### Objective
Give the lines of the material as a JSON list of strings, one per line, from the line with "This screenshot has height=719, width=998." up to and including the last line, with blank lines left out. Leave the pictures out of the answer.

----

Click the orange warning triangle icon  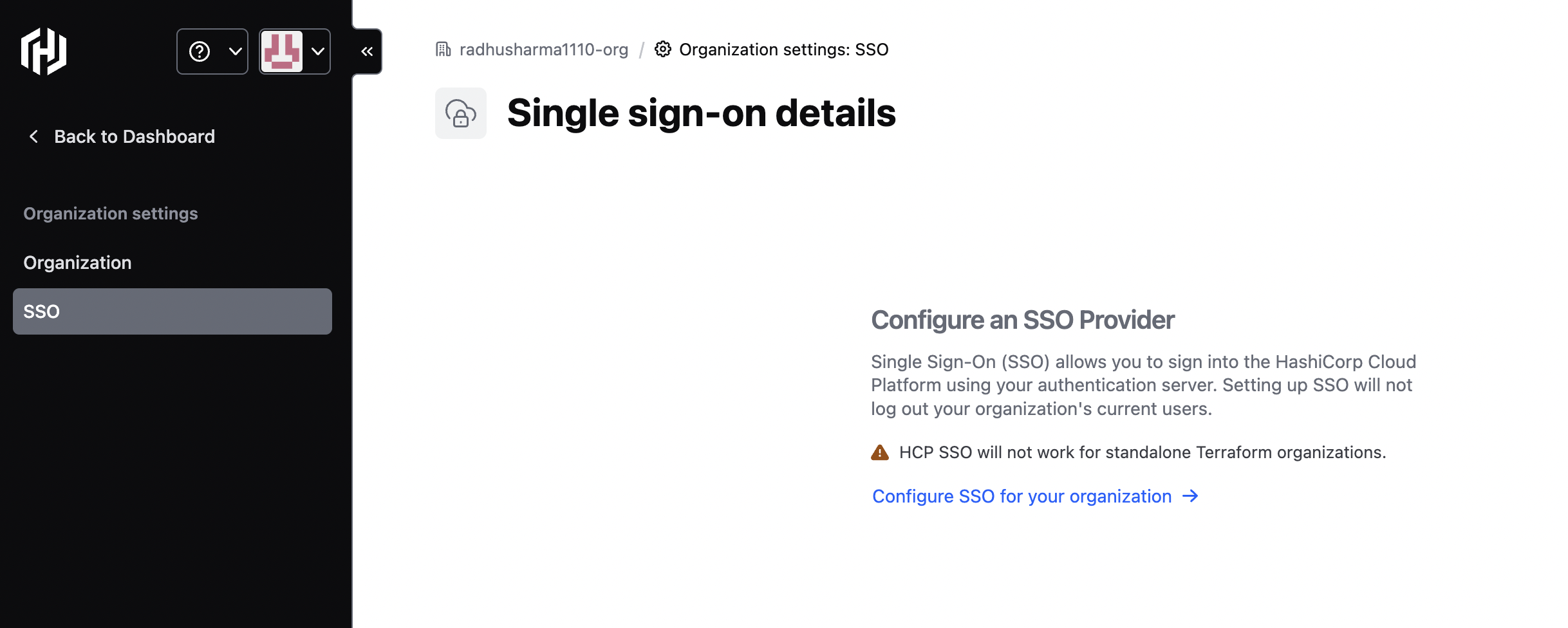[x=880, y=453]
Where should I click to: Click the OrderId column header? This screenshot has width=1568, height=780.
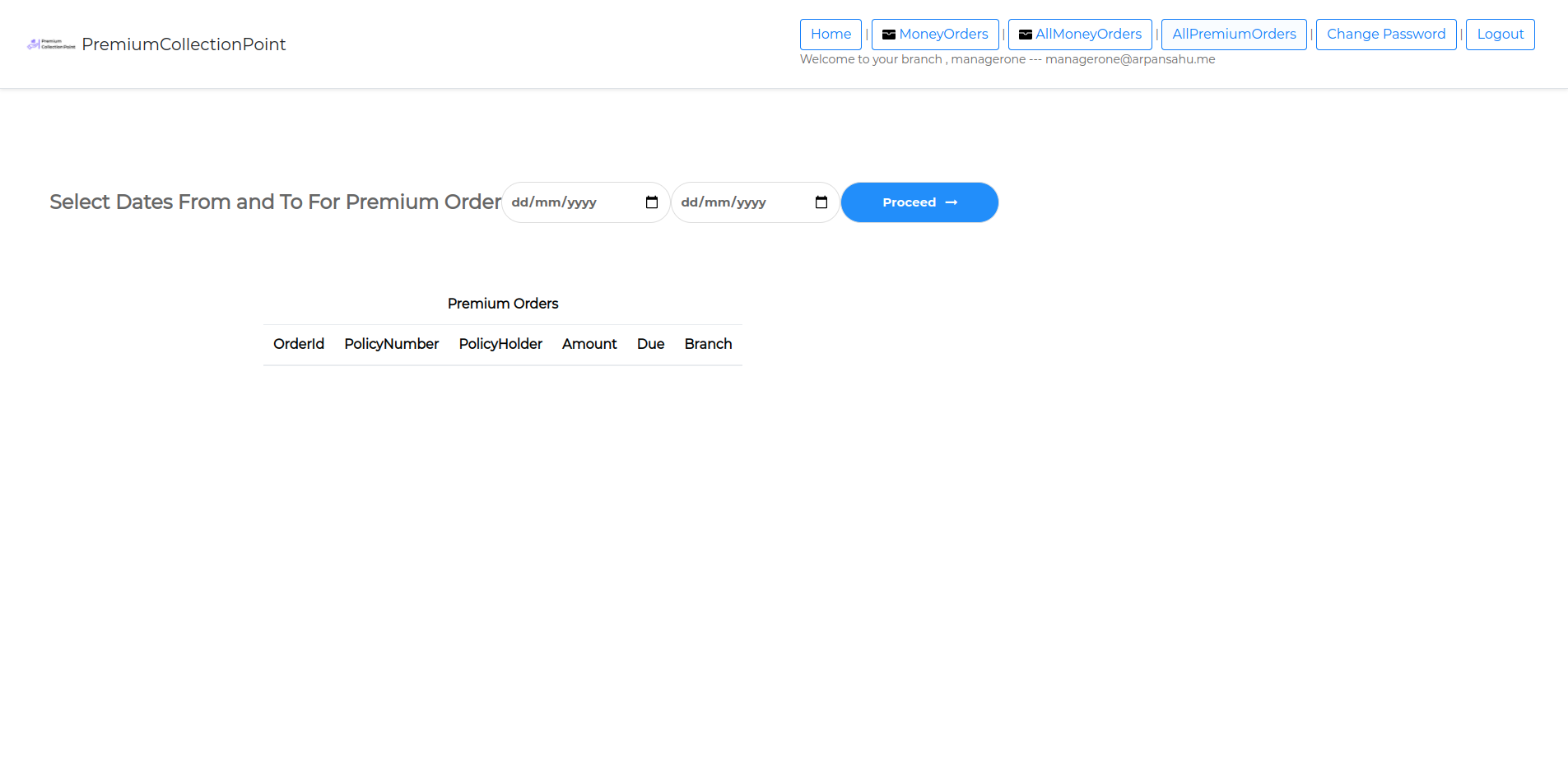tap(299, 344)
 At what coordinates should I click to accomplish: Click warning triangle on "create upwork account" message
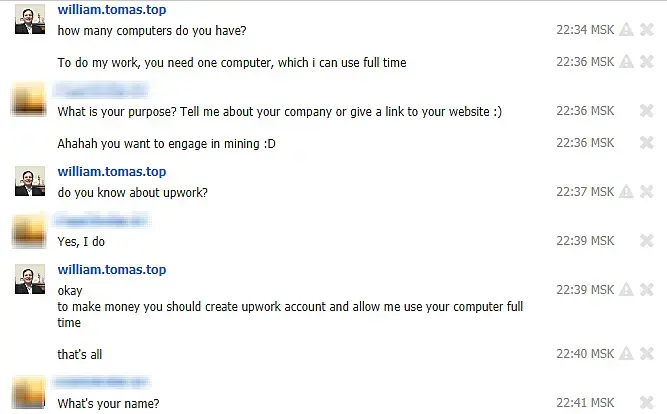tap(626, 289)
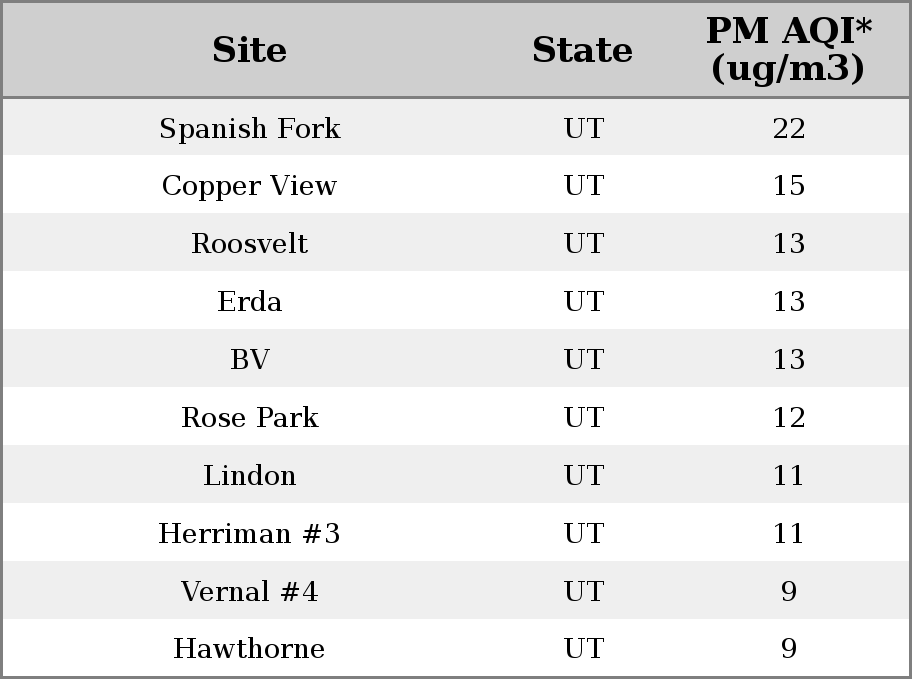This screenshot has height=679, width=912.
Task: Click the AQI value 9 for Vernal #4
Action: (789, 591)
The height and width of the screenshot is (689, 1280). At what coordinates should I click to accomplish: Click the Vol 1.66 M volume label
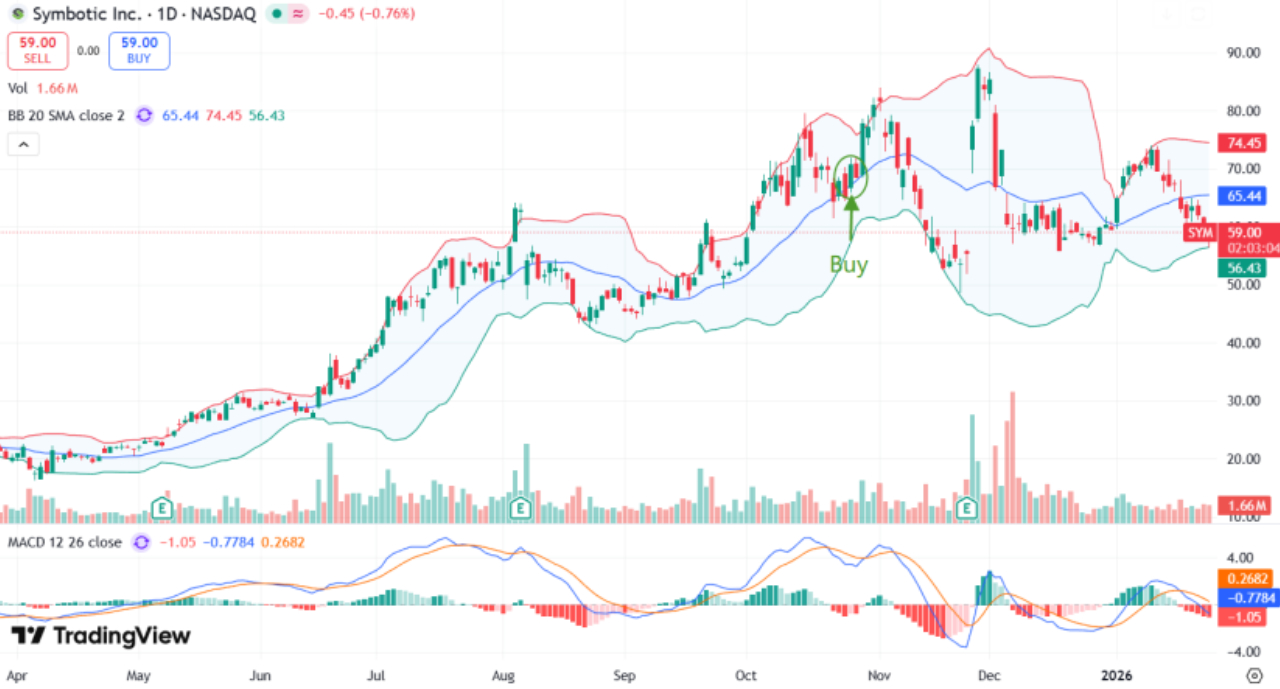pyautogui.click(x=40, y=88)
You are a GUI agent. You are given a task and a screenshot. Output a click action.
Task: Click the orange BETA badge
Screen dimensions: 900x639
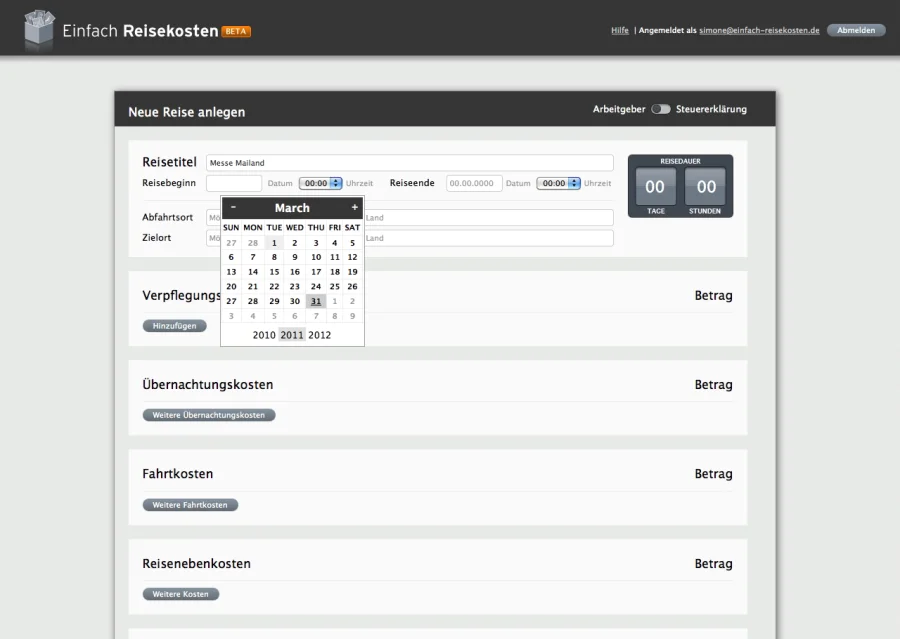[236, 31]
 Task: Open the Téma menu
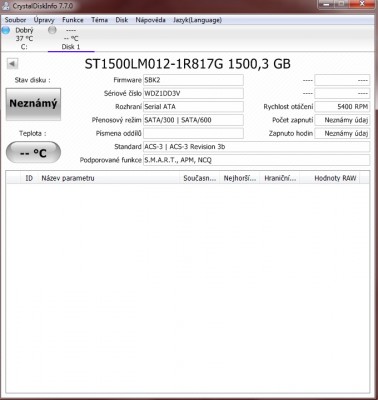tap(99, 20)
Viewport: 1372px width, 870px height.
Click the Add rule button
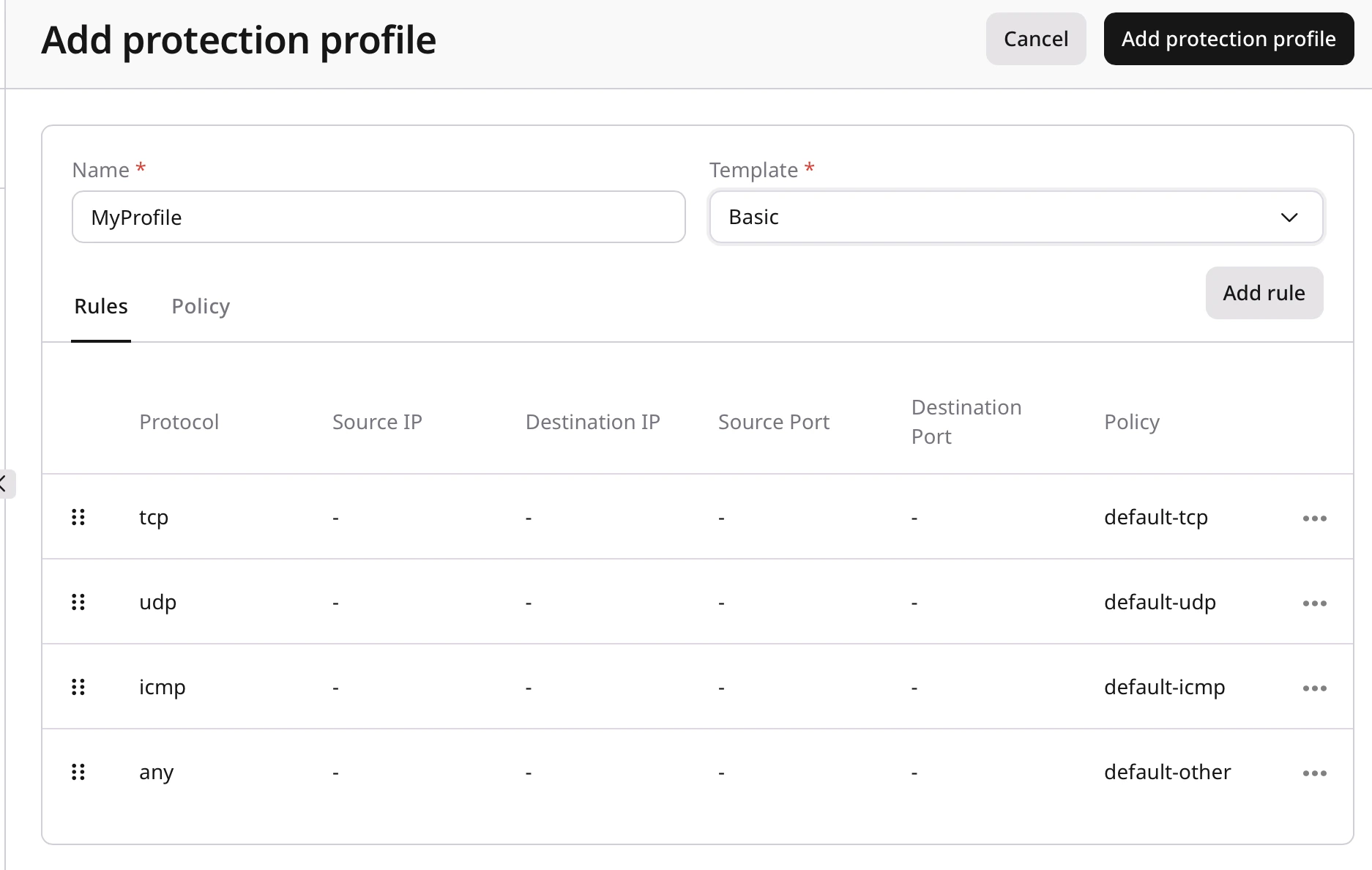(1263, 292)
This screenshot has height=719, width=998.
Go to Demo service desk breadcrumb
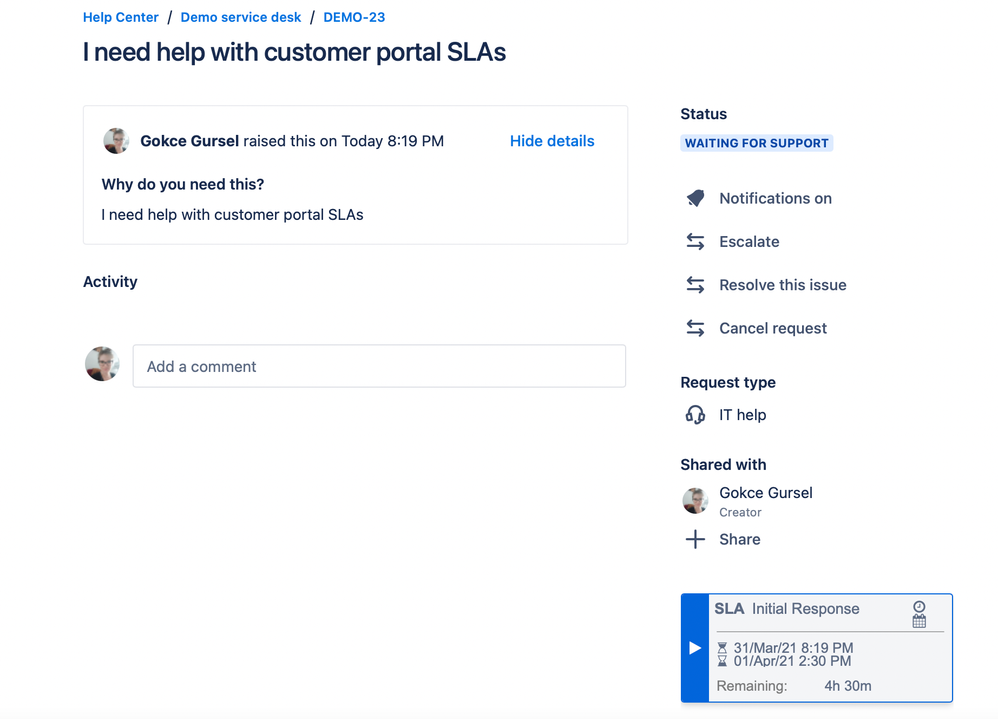[241, 17]
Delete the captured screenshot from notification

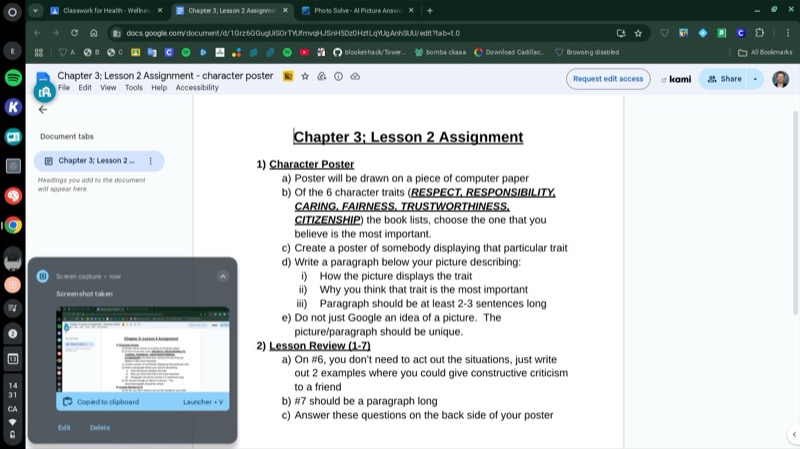tap(100, 427)
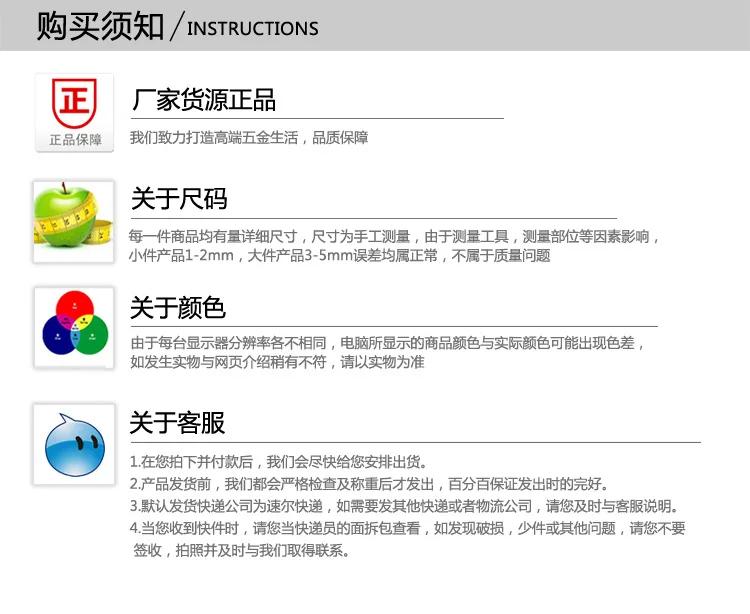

----

### Answer to the exercise
[
  "This screenshot has height=719, width=998.",
  "Go to Demo service desk breadcrumb",
  "[241, 17]",
  "Delete the captured screenshot from notification",
  "tap(100, 427)"
]